There is nothing to indicate that the insertion into the CW Act of s 40(2a) by the AASC Act had the effect of lessening the protection given to children convicted in children's courts before the amendment rather than having the effect of enlarging the protection given to children by extending to them the antidiscrimination and other protections given by SC Act pt 3. The court should not construe legislation that resulted from the introduction of a legislative package for the purpose of making 'provision for a person who has been convicted of an offence against the law of this State … and who has not re‑offended during a specified period to be rehabilitated by limiting the effects of the conviction' so as to extend rather than limit the effects of convictions of children convicted in children's courts and thereby reduce the opportunity to prevent juvenile convictions disrupting a child's adult life.
P (a child)
In P (a child), a juvenile, P, was convicted on his plea of guilty of burglary in the Children's Court of Western Australia.
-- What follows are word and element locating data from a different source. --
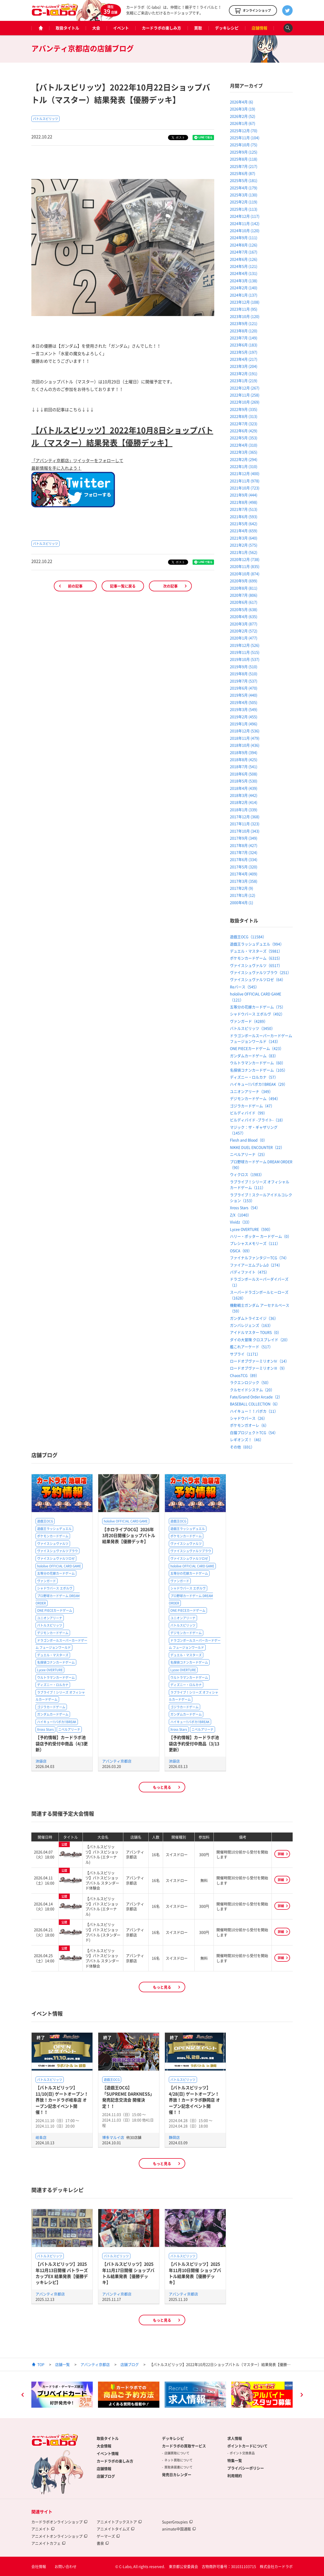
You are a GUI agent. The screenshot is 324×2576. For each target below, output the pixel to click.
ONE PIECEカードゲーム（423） (257, 1048)
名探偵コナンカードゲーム (56, 1662)
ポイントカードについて (247, 2445)
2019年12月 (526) (244, 645)
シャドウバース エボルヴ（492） (257, 1013)
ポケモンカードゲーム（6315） (256, 958)
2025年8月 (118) (243, 159)
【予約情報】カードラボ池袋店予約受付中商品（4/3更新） (62, 1743)
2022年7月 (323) (243, 423)
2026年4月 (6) (241, 101)
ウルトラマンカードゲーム (56, 1677)
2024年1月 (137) (243, 295)
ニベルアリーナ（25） (248, 1154)
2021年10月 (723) (244, 487)
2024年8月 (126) (243, 244)
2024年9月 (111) (243, 237)
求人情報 (234, 2438)
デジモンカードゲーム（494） (255, 1098)
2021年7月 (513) (243, 509)
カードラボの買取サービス (184, 2445)
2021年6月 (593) (243, 516)
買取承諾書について (178, 2467)
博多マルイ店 (113, 2137)
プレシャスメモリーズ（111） (255, 1243)
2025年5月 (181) (243, 180)
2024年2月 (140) (243, 287)
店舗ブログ (129, 2364)
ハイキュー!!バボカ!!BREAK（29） (258, 1084)
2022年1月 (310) (243, 466)
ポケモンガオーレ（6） (249, 1425)
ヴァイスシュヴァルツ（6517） (256, 965)
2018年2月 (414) (243, 802)
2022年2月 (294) (243, 459)
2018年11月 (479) (244, 738)
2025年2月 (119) (243, 201)
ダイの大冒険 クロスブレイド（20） (260, 1339)
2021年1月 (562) (243, 552)
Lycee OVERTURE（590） (251, 1229)
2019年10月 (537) (244, 659)
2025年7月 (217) (243, 166)
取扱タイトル (67, 28)
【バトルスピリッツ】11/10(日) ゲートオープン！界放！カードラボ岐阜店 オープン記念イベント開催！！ (62, 2099)
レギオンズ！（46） (246, 1439)
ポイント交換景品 (242, 2453)
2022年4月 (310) (243, 445)
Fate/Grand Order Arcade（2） (256, 1396)
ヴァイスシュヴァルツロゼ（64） (257, 979)
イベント (121, 28)
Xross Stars (45, 1729)
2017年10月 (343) (244, 831)
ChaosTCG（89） (244, 1375)
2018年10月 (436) (244, 745)
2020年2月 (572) (243, 630)
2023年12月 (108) (244, 302)
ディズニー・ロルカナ (52, 1684)
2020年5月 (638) (243, 609)
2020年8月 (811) (243, 588)
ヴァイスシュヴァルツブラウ (57, 1551)
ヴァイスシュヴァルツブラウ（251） (260, 972)
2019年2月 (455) (243, 716)
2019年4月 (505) (243, 702)
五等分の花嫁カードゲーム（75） (257, 1006)
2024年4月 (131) (243, 273)
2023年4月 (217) (243, 359)
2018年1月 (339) (243, 809)
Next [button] (301, 2395)
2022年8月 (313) (243, 416)
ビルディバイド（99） (248, 1112)
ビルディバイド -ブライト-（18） (257, 1119)
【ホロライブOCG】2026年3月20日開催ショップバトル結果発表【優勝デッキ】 (128, 1535)
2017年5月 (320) (243, 866)
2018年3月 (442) (243, 795)
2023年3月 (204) (243, 366)
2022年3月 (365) (243, 452)
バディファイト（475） (249, 1272)
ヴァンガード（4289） (249, 1021)
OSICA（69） (241, 1250)
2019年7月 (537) (243, 680)
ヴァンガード (46, 1581)
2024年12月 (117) (244, 216)
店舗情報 (259, 28)
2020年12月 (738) (244, 559)
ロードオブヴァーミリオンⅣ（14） (259, 1361)
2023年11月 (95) (243, 309)
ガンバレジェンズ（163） (251, 1325)
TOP (40, 2364)
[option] (62, 2395)
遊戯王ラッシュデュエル (54, 1528)
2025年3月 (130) (243, 194)
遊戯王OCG (45, 1521)
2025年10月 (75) (243, 144)
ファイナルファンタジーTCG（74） (259, 1257)
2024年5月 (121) (243, 266)
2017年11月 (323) (244, 823)
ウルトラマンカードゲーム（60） (257, 1062)
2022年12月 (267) (244, 387)
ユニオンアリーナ (49, 1618)
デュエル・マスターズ (52, 1655)
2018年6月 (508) (243, 773)
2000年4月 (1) (241, 902)
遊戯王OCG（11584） (248, 936)
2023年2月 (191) (243, 373)
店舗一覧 (62, 2364)
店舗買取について (176, 2453)
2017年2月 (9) (241, 888)
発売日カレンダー (176, 2474)
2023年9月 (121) (243, 323)
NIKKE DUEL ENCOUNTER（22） (257, 1147)
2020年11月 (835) (244, 566)
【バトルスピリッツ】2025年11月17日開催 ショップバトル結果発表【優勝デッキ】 (128, 2273)
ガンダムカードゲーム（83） (254, 1055)
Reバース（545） (244, 986)
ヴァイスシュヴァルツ (52, 1543)
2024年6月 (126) (243, 259)
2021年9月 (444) (243, 494)
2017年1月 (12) (242, 895)
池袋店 (41, 1761)
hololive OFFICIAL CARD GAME (59, 1566)
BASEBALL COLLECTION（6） (255, 1403)
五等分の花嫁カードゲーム (56, 1573)
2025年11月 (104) (244, 137)
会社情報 (38, 2566)
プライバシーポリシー (245, 2468)
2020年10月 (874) (244, 573)
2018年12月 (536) (244, 730)
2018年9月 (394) (243, 752)
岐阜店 (41, 2137)
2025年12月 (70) (243, 130)
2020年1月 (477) (243, 637)
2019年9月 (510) (243, 666)
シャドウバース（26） (248, 1418)
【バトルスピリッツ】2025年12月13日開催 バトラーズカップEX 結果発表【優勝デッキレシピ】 (62, 2273)
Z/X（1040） (240, 1214)
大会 (96, 28)
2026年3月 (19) (242, 108)
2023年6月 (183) (243, 344)
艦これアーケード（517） (251, 1346)
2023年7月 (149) (243, 337)
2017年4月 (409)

The relevant question was whether P was a 'repeat offender' as defined in s 400(3) of the Criminal Code, so as to engage the mandatory sentencing provisions in s 401(4)(b). This in turn required the court to determine whether P 'was convicted of' relevant home burglary offences. While P had been convicted in the past of prior home burglary offences, the Court of Appeal held that s 189(2) of the YO Act applied such that those prior convictions were not to be regarded as convictions for the purpose of s 400(3) of the Criminal Code. The Court of Appeal held that s 4(3) of the Criminal Code Amendment Act (No 2) 1966 (WA) should be read together with YO Act s 189(2) with the effect that the 'conviction recorded at any time' referred to in the former Act does not encompass those excluded by the operation of s 189 of the latter Act. The court, consisting of Malcolm CJ, Ipp and Steytler JJ, in their joint judgment said that:
The terms of s 400(3) provide, as we have said, that a person is a repeat offender for the purposes of ch XXXIX only if it is proved that the offender 'committed and was convicted' of the relevant offences there referred to. Section 4(3) of the Amendment Act, in referring to 'convictions recorded at any time' cannot, in the absence of clear words, be taken to override the clear command of s 189 of the Young Offenders Act that a conviction falling within its provisions 'is not to be regarded as a conviction for any purpose' (598).
The Court did not expressly refer to YO Act s 189(9). However, the construction of YO Act s 189 advanced by the respondents in this case is inconsistent with the outcome of the decision of the Court of Appeal in P (a child).
Conclusion
The time for the appellant to apply for leave to appeal is extended, leave to appeal is granted, the appeal is allowed and the convictions will be set aside.